為了顯示自己對家長會流程滾瓜爛熟,梁大偉扮作見怪不怪的樣子問道:“你們老師,開完大會還要開小會嗎?”

“……”

他還真挺懂。

梁溪自認為在二中角色扮演無比成功,從來就沒惹過事兒。還一不小心當上了學校的紀律委員,開小會?

那是不可能的。

她自信地打包票:“那不會,要開小會也輪不到我呀。”

“成吧。”梁大偉徹底放心,“看完早點兒回家。”

父女倆說完還特意掃了一眼教室,陸陸續續人都已經到齊了。前邊電視機裏放映出校廣播臺的清晰畫面,試音也接近了尾聲。

倒是走廊裏坐學生的幾個臨時座椅還空著,苗思雨這會兒也不在。

兩人瞬間讀懂對方眼裏的訊息:你看,也不是人人都到齊了嘛。

***

梁溪得到了梁大偉的首肯底氣十足,沿著梧桐大道大搖大擺地往校門口走去。

今天也算是個開放日,大道兩旁燈火明亮,從校門口一路延伸而進,照得整條路恍如白晝。

大多數家長已經進了校園,大門被關上,只剩邊角小門還敞開著。

保安室的大叔十分負責任地記錄登記完信息才一個一個把人放進來。

梁溪隨意一瞥,視線完全被正在登記信息的女人所吸引了。

她一身剪裁得體的紅裙,身上批了條駝色坎肩,舉手投足間大方又得體,氣質優雅。

此時正微微側過頭和另一邊的人講著什麽,從梁溪的角度看過去,只能看到另一邊那人明顯高出女人的墨色發梢。

兩人說著話,後邊那人突然換了方向,一手搭在鐵門上細心地扶著門框,下顎一擡示意女人先進。

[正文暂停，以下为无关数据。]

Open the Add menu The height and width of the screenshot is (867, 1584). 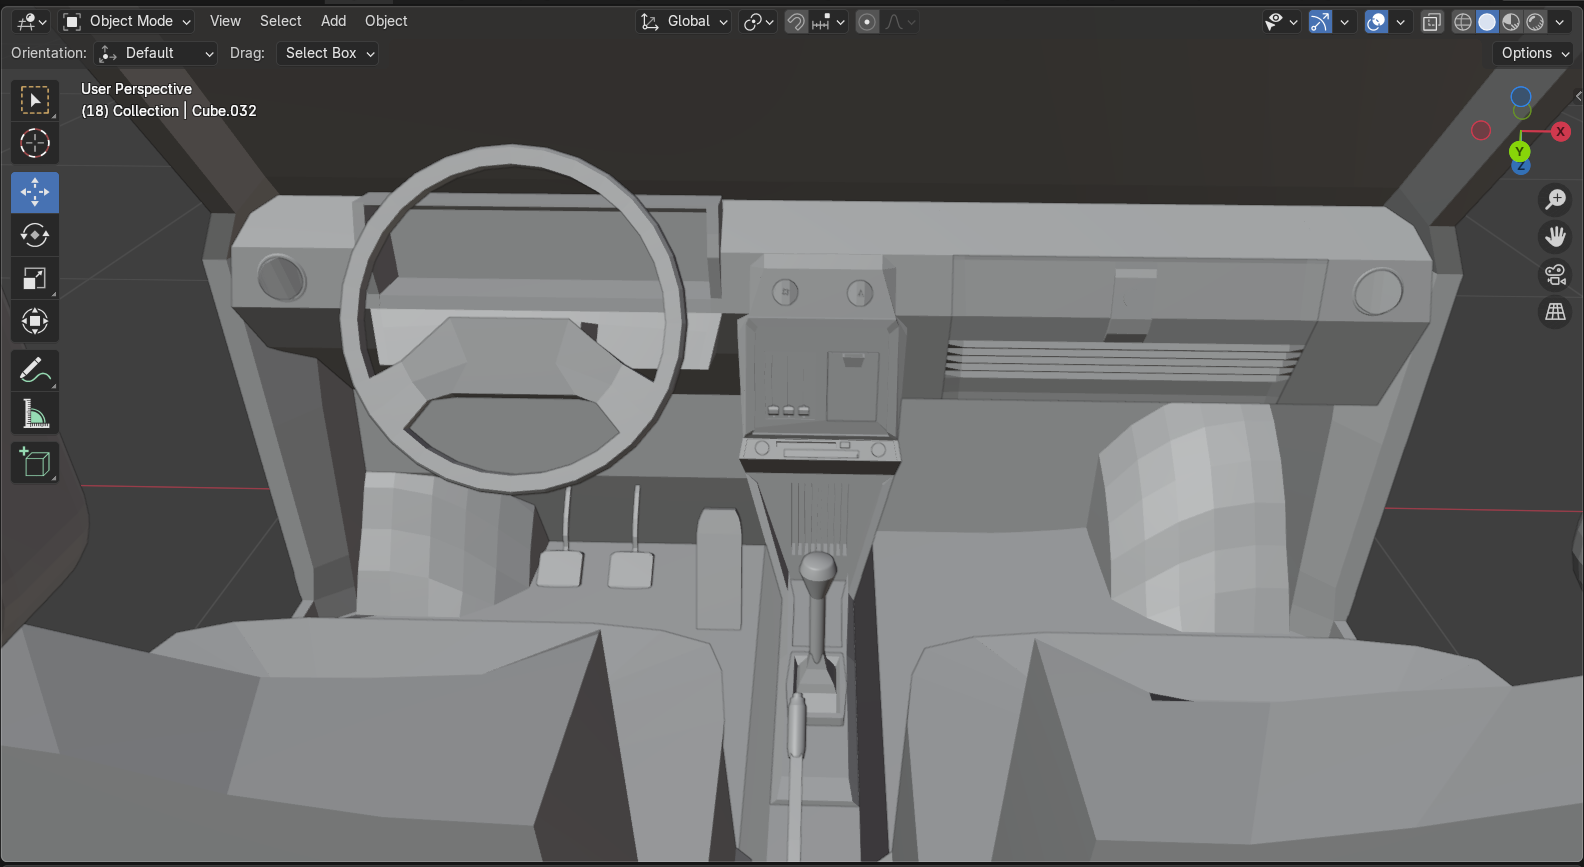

梁溪只覺得那件黑色衛衣有點眼熟,等人一轉過來,赫然發現衣服的主人就是顧宴清。

她幾乎一下子跳進了旁邊的梧桐樹底下,把整個身子埋在樹後邊連偷偷瞄一眼也不敢了。

家長會這都開始了,她無故出現在校門口準備出去,也太……崩人設了吧。

梁溪蹲在樹後邊等了許久,也沒見梧桐大道有人過去。

她垂眸看了一眼手表,忍不住探頭向門口望了一眼。

也不知道顧宴清在想什麽,兩手閑散地抄進衛衣口袋裏,停留在原地半分沒動。

他到底走不走呀……

接下來的幾分鐘,梁溪探頭看了好幾次,隨著時間的流逝,心情一次比一次著急。

等待的心情是焦慮的。

但她是個一焦慮起來,思維能發散到天涯海角的人。

上初中的時候,她也經常溜出去看演唱會,不過那時候程飛揚總像個跟屁蟲一樣寸步不離地粘著。明德操場後邊有一面矮墻,幾乎成了他們每次非法進出校園的鑒證。

這麽想著,梁溪認真地回想了一下二中的圍墻。

燈火通明的前半邊校園肯定是不行的了,至於後面,操場邊的圍墻似乎要比明德的高一點兒。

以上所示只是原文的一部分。